Let's just disagree on this. The actions of 8 billion people collectively, yes: that can make a difference. But the actions of one individual? Won't change a thing. What I do or don't do will do nothing. (I do what I can, like recycle, etc. I just don't obsess over it.)

Anyway, let's move to talking about puppy dogs or rainbows or something else we can all agree on. :)


Jim'
 
We were off Tuesday and Wednesday and part of today. Schools are closed tomorrow still. Having lived a place that got a few inches a couple of times a year and had no real plows, its wild to see what people think they can drive in. Its also amazing that people expected every road to be open the next day. We got right at 3 inches. I can't imagine New Orleans and the Gulf where some places got almost 8 inches. At least most of that is flat.
 
Had the first snowfall of the season at our house Saturday night/Sunday morning. About three inches. Not much, but enough for me to have to trudge outside at 5 a.m. and dig out the wife's car (which I don't mind doing).

Jim
 

It's ALWAYS windy at the airport . . . and takeoffs/landing always quite bumpy. But this storm is way out of control even by our standards.

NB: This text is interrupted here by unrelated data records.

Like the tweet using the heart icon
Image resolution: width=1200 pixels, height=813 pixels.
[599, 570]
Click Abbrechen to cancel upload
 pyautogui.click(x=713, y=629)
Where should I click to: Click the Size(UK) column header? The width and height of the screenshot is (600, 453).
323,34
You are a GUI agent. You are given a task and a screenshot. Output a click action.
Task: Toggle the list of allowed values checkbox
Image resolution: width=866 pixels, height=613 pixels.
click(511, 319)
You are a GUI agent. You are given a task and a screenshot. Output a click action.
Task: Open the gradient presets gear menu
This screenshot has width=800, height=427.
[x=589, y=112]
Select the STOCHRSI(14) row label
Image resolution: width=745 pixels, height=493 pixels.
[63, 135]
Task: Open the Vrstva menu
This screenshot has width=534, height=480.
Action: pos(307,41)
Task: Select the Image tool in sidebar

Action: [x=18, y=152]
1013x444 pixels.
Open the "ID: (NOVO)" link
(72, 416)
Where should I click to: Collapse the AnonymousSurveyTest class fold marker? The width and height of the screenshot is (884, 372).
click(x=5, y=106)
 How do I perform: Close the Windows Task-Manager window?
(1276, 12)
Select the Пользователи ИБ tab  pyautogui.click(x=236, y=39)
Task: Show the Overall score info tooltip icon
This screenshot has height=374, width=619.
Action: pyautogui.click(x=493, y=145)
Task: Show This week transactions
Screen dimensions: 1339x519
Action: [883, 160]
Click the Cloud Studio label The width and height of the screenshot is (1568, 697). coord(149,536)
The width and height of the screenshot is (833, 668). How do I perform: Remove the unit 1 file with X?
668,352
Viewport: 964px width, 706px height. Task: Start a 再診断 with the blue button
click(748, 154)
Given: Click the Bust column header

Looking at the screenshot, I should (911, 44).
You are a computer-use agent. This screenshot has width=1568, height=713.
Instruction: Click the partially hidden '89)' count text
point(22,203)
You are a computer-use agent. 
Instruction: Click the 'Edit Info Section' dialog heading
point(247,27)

"But, seriously, a Washoe wind is by no means a trifling matter. It blows flimsy houses down, lifts shingle roofs occasionally, rolls up tin ones like sheet music, now and then blows a stage-coach over and spills the passengers; and tradition says the reason there are so many bald people there is, that the wind blows the hair off their heads while they are looking skyward after their hats. Carson streets seldom look inactive on summer afternoons, because there are so many citizens skipping around their escaping hats, like chambermaids trying to head off a spider." - Mark Twain
 
Not too bad here in Reno, but up the mountain where our Planning Commission meeting is, it looks like this, and the heaviest part of the storm isn't here yet.

I may take my rarely used "remote option" tonight.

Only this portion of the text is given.